Synergism. Drugs can also interact when they have the same intended effect or complementary effects. For instance, this can occur when several drugs are given to prevent blood clots from forming. Although both aspirin and warfarin (Coumadin) are intended to prevent blood from clotting inappropriately, in combination they can increase the risk of bleeding.

Rosiglitazone (Avandia) and pioglitazone (Actos) can produce edema (fluid retention). When these diabetes drugs are given in combination with insulin or metformin, the risk of edema increases. The mechanism behind this interaction is still unknown.

Specific drug interactions
This table lists common drugs used to treat diabetes as well as other drugs commonly used by people with diabetes that could potentially cause interference. The list is not meant to be comprehensive; there are other drugs used by people who have diabetes that may cause interactions. (For more comprehensive lists, see the Web sites mentioned later in the article.)

You may remember the recent recall of the statin cerivastatin (Baycol), but perhaps you haven’t heard how the drug interaction in that case relates to a diabetes drug. The triglyceride-lowering drug gemfibrozil (Lopid), an inhibitor of CYP2C8, was connected with an increased incidence of muscle breakdown (rhabdomyolysis) as well as deaths when taken with the cholesterol-lowering drug cerivastatin. The combination causes cerivastatin levels in the blood to increase by up to 600% on average because cerivastatin is usually metabolized by CYP2C8 and CYP3A4. Cerivastatin was removed from the market because of the risks.

The same mechanism appears to be occurring with the combination of repaglinide (Prandin) and gemfibrozil and with rosiglitazone and gemfibrozil. Repaglinide is usually broken down in the body by CYP2C8 and CYP3A4. Gemfibrozil’s inhibition of the CYP2C8 enzyme appears to result in increased levels of repaglinide in the blood. The levels are increased so much that on average they essentially convert the dose taken into one 800% higher. When repaglinide is given in combination with gemfibrozil and itraconazole (Sporanox, an antifungal drug and CYP3A4 inhibitor), the increase becomes even more profound (up to 1,940%). If your usual dose is a 1-milligram tablet of repaglinide, the three-drug interaction would potentially give you the same blood levels of repaglinide as if you had taken 19 tablets, an overdose rather than the intended dose. Gemfibrozil’s CYP2C8-blocking effect also seems to be behind its ability to increase levels of rosiglitazone when the two are taken together.

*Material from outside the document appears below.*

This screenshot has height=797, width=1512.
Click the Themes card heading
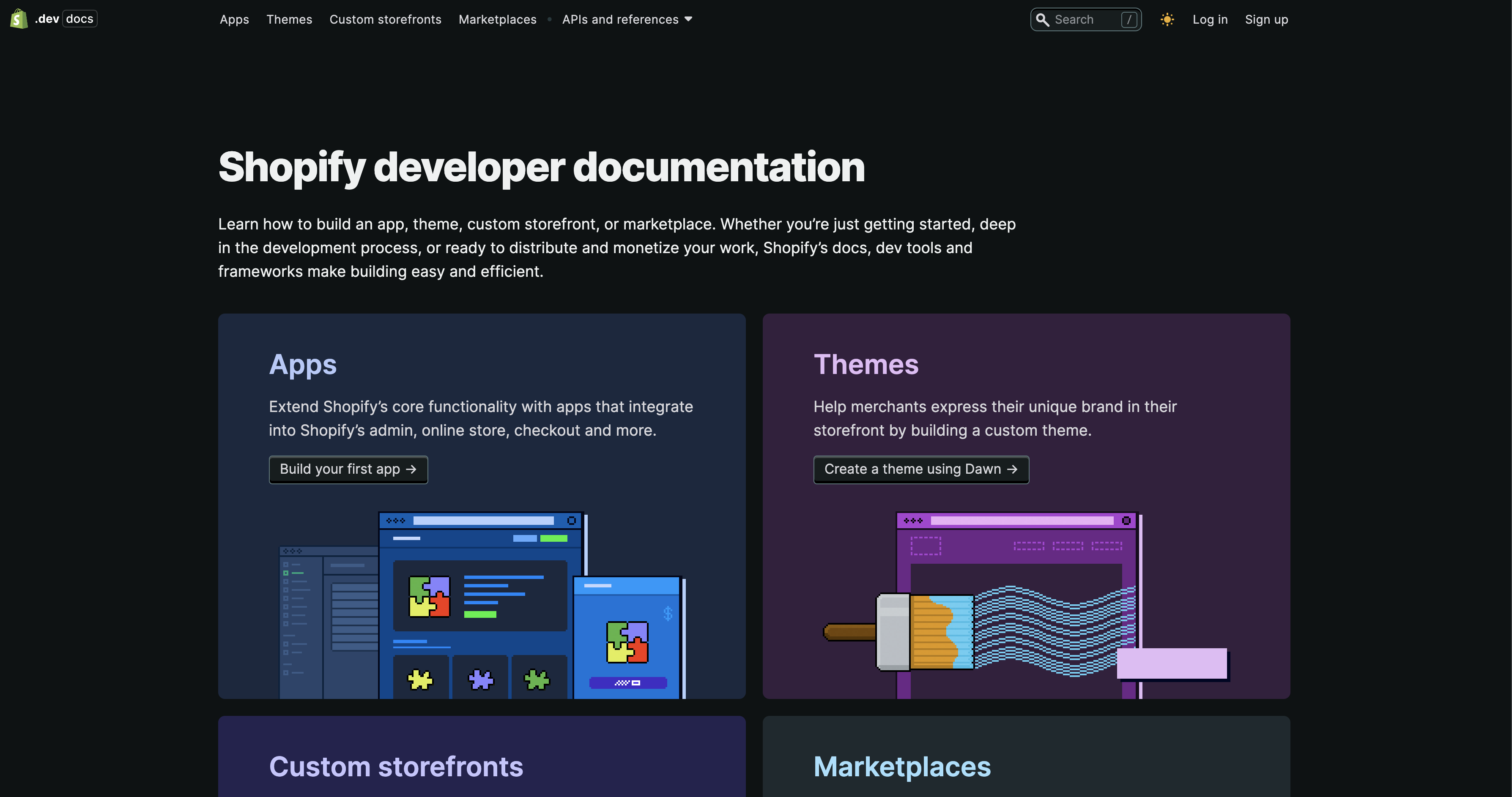pyautogui.click(x=866, y=364)

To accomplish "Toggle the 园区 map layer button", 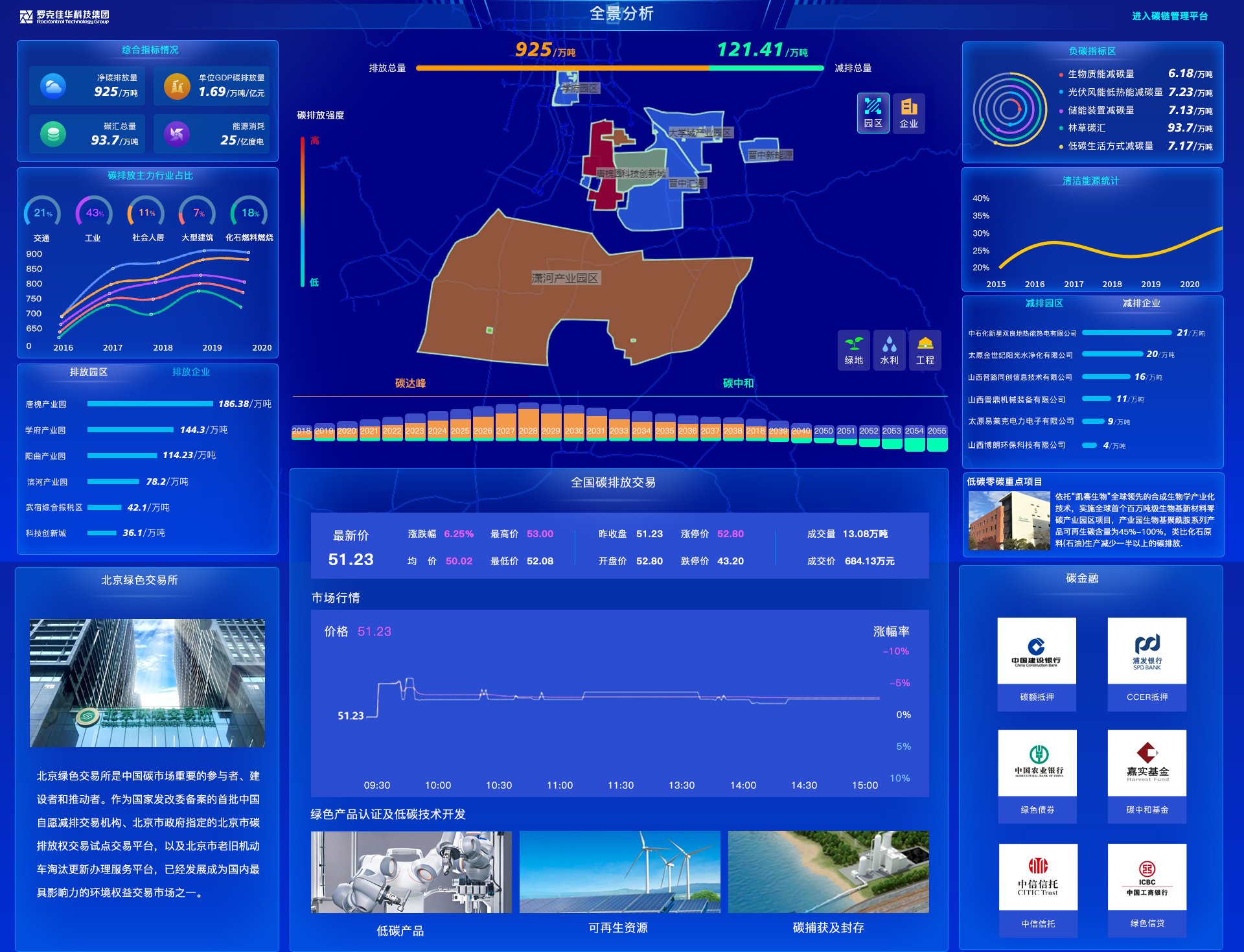I will [873, 113].
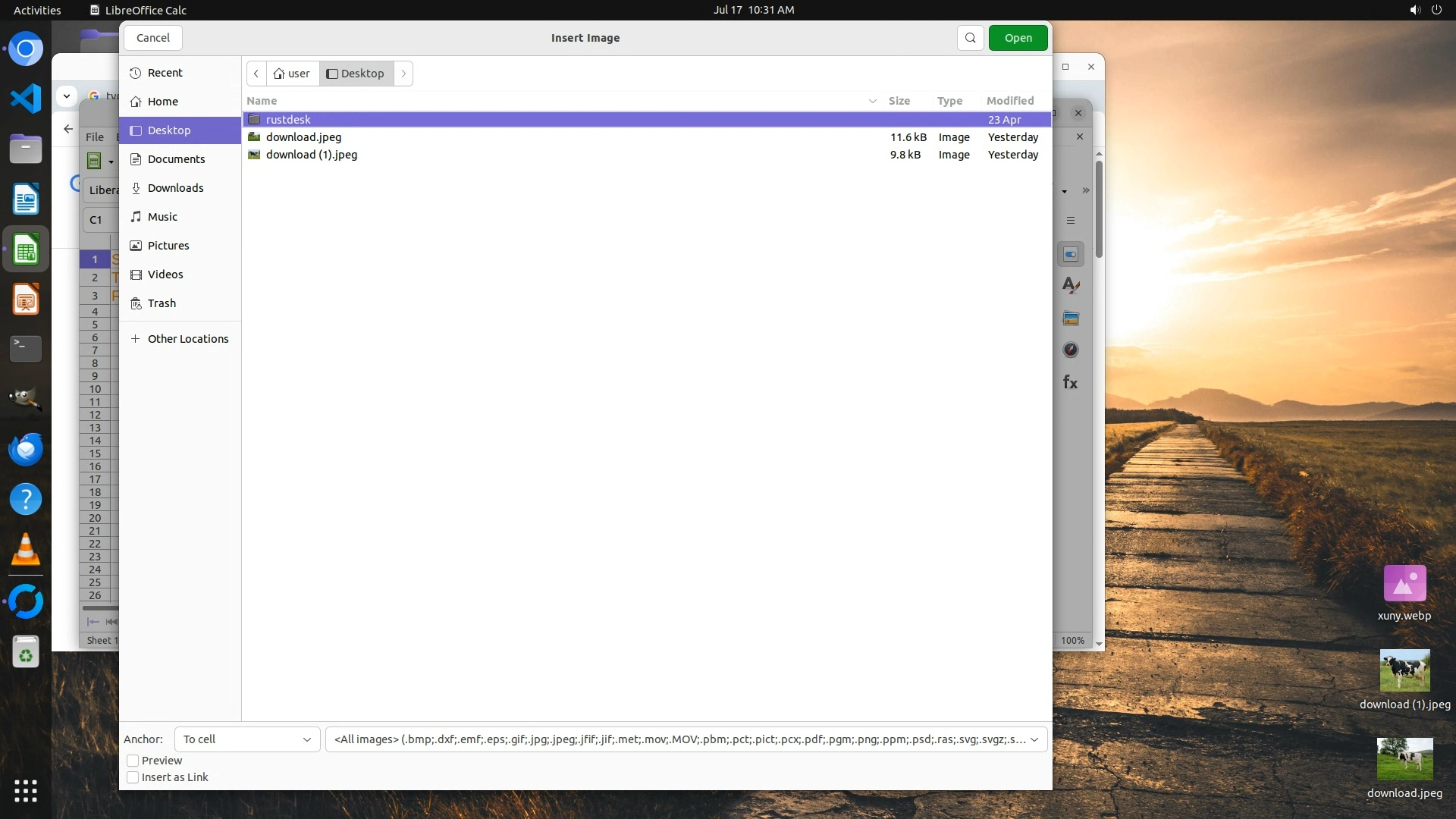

Why did this take so long to figure out and why was this not understood before repaglinide was put on the market? Although the U.S. Food and Drug Administration (FDA) requires new drugs to undergo studies of potential drug interactions before they can be approved, it’s difficult to test a new drug against every known drug, so a method was devised to help target the most likely interactions to study. The method that the FDA and pharmaceutical companies came to rely on is done in vitro (in test tubes) with human enzymes (cloned and expressed in cell culture). The most common human enzymes are used in these studies, and CYP2C8 is not usually one of them. It was not until very recently that this enzyme was found to be blocked by gemfibrozil. It has also not been the practice lately to do interaction studies with more than one drug at a time, even if the blocking of two or more enzymes simultaneously would have potentially significant consequences. The findings from the cerivastatin–gemfibrozil, repaglinide–gemfibrozil, and rosiglitazone–gemfibrozil interactions may spur both the FDA and drug companies to look much closer at how drug interaction studies are done.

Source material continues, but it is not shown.